Report on Soufriere Hills (United Kingdom) — 13 July-19 July 2005
Smithsonian / US Geological Survey Weekly Volcanic Activity Report, 13 July-19 July 2005
Managing Editor: Gari Mayberry
Please cite this report as:
Global Volcanism Program, 2005. Report on Soufriere Hills (United Kingdom). In: Mayberry, G (ed.), Weekly Volcanic Activity Report, 13 July-19 July 2005. Smithsonian Institution and US Geological Survey.
16.72°N, 62.18°W; summit elev. 915 m
All times are local (unless otherwise noted)
Volcanic and seismic activity at Soufrière Hills remained at elevated levels during 8-15 July. The seismic network recorded 10 hybrid and two volcano-tectonic earthquakes during the report period. Also, several ash-venting events occurred and there was an explosion on 9 July at 2000. The average daily sulfur-dioxide flux remained above the average for the eruption. FTIR measurements of the hydrogen chloride to sulfur dioxide ratio on 12 July were consistent with values measured since the current eruptive pause began in July 2003.
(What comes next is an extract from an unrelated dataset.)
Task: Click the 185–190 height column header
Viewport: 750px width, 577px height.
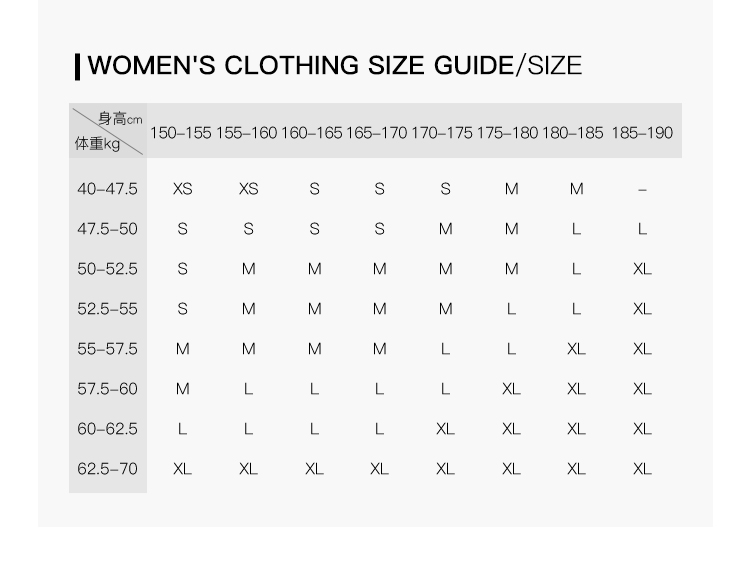Action: [642, 133]
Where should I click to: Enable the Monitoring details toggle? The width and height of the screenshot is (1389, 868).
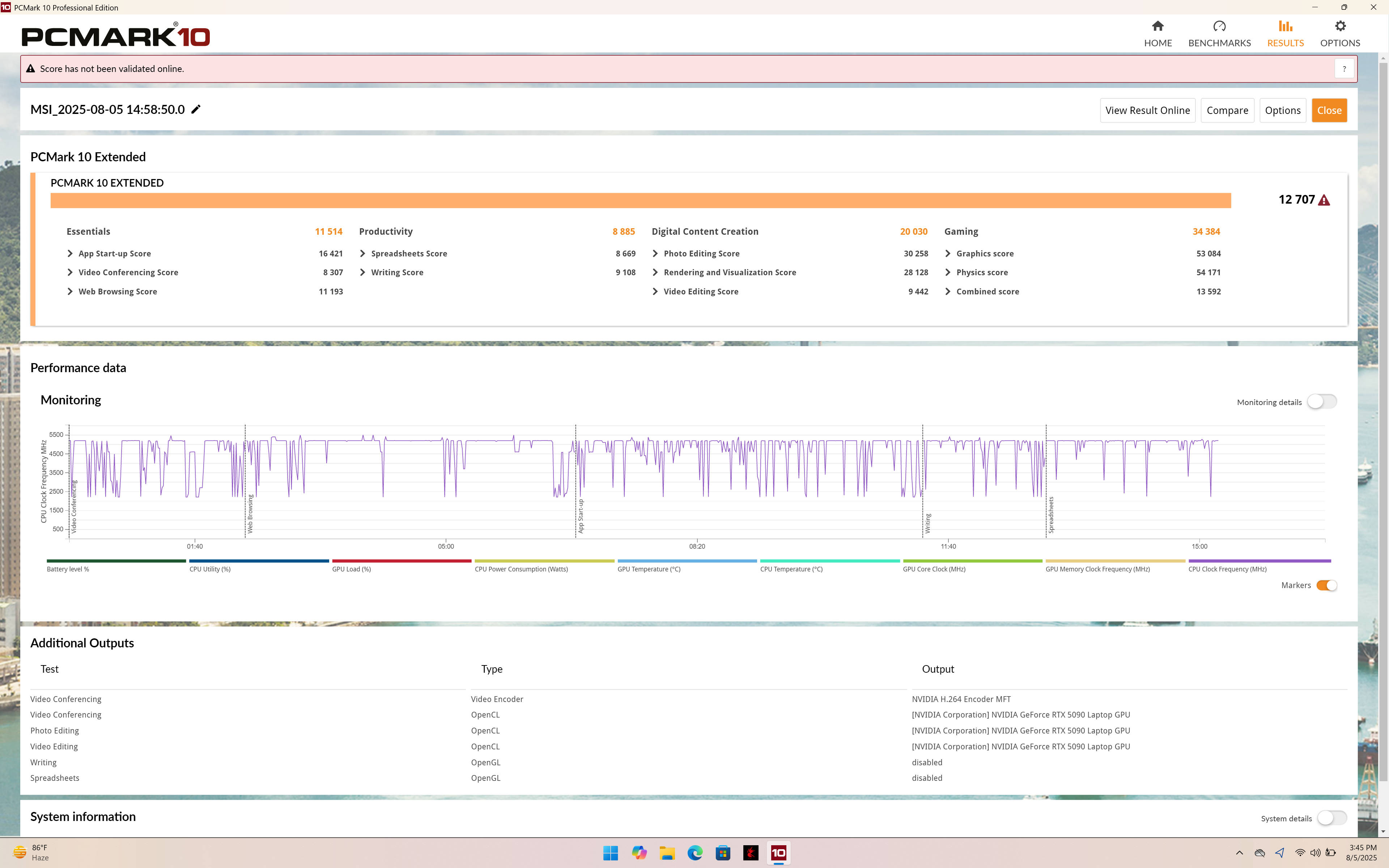click(x=1322, y=402)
Geologic Background. The complex, dominantly andesitic Soufrière Hills volcano occupies the southern half of the island of Montserrat. The summit area consists primarily of a series of lava domes emplaced along an ESE-trending zone. The volcano is flanked by Pleistocene complexes to the north and south. English's Crater, a 1-km-wide crater breached widely to the east by edifice collapse, was formed about 2000 years ago as a result of the youngest of several collapse events producing submarine debris-avalanche deposits. Block-and-ash flow and surge deposits associated with dome growth predominate in flank deposits, including those from an eruption that likely preceded the 1632 CE settlement of the island, allowing cultivation on recently devegetated land to near the summit. Non-eruptive seismic swarms occurred at 30-year intervals in the 20th century, but no historical eruptions were recorded until 1995. Long-term small-to-moderate ash eruptions beginning in that year were later accompanied by lava-dome growth and pyroclastic flows that forced evacuation of the southern half of the island and ultimately destroyed the capital city of Plymouth, causing major social and economic disruption.